Para el que esto suscribe, el hecho de ver una comedia que gira en torno a un dictador en el que no resulta difícil –es más, el guión se encarga de explicitarlas constantemente– encontrar referencias reales, esté quien esté detrás de ella, ya es un aliciente de partida. Como he comentado no me parece un riesgo excesivo, ni necesito que lo sea, pero con todo supone algo alejado del esquema de comedia comercial que estamos acostumbrados a ver, incluso una cierta renovación. Ahí están, para mí, las grandes cara y cruz de la propuesta: hasta que los chistes acaban por repetir se ha sacado a la luz un filón tremendo, un personaje que puede trascender lo cinematográfico –ya lo vimos en la pasada entrega de los Oscar, donde Baron Cohen hizo una de las mejores promociones posibles para la película–. El problema es que resulta complicado no esperar algo más de una premisa así, que cultiva demasiado los tópicos de los que se ríe y acaba cayendo en mostrar cameos de celebridades o en episodios poco lúcidos como el robo de la barba y el forzado parto en la tienda. Ahí se nota la importancia que, además de lo genial del personaje, cobraba el formato en la añorada Borat.
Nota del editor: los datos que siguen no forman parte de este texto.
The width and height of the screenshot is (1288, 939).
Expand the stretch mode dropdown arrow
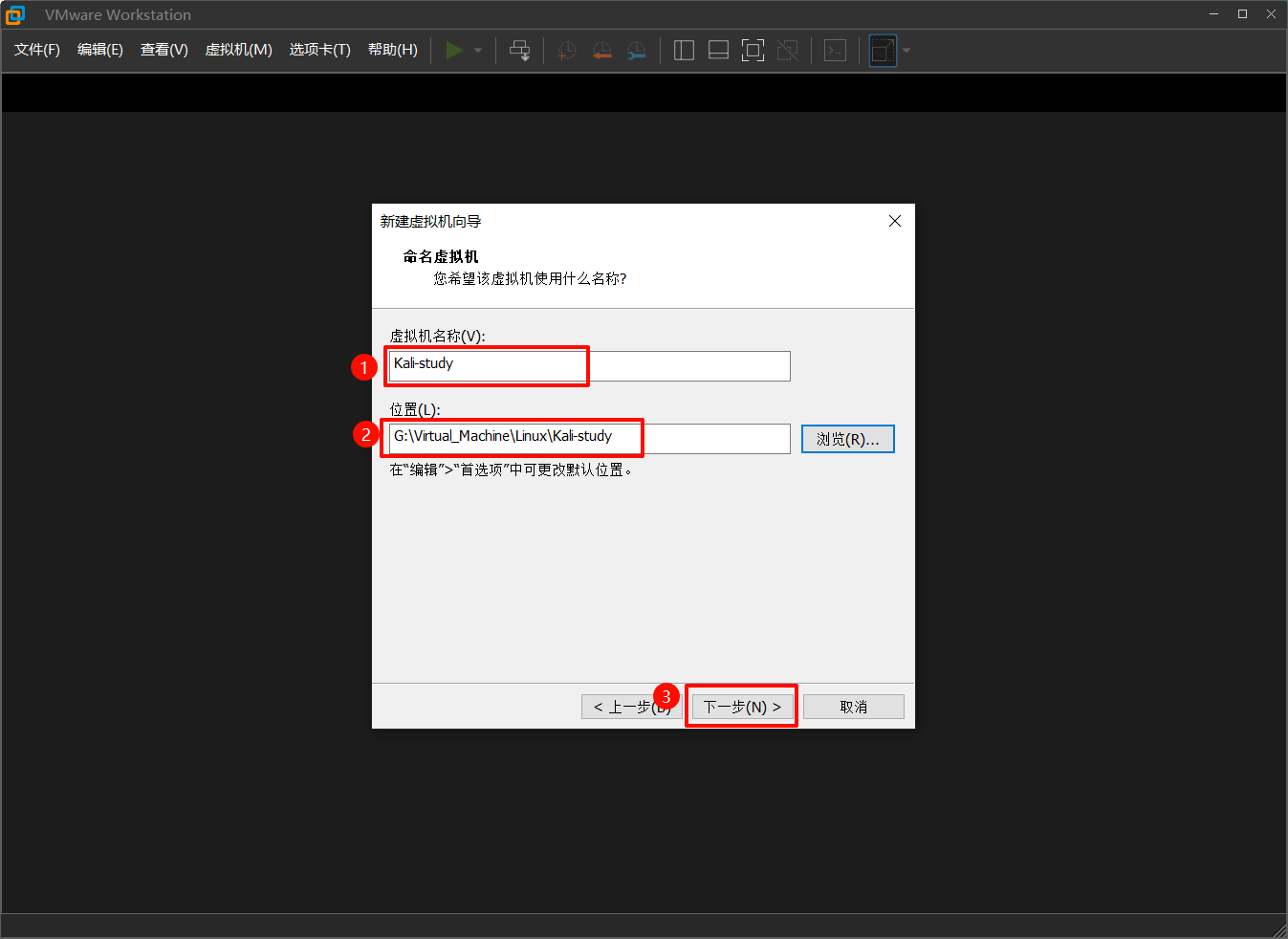[906, 51]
En El dictador también tenemos una historia de amor. Obviamente su visión está igualmente integrada en la parodia, pero ya no se trata de una inocente obsesión como la de Borat por Pamela Anderson, es la atracción que siente Aladeen por una activista perroflauta que regenta una tienda ecológica y desconoce su verdadera identidad. Se supone que la gracia está en lo novedoso de la situación para el protagonista y en el choque entre opuestos, pero tanto el personaje femenino como la deriva argumental que acaba tomando esa relación no me convencen. Otras tramas con peso como la del doble tampoco acaban de estar a la altura, y todo queda prácticamente reducido a gags.

El dictador, pese a sus momentos de inspiración, es seguramente la película con la que menos me he reído de la suerte de trilogía que forma junto con Borat y la pasable Brüno. Valorada como entretenimiento veraniego, puede situarse bastante por encima de una media no demasiado elevada. Y nos queda, además del personaje, una banda sonora –con canciones como esa versión en árabe del Everybody Hurts de R.E.M.– que podemos encontrar en Spotify, aunque no cobre el mismo sentido que junto a las imágenes.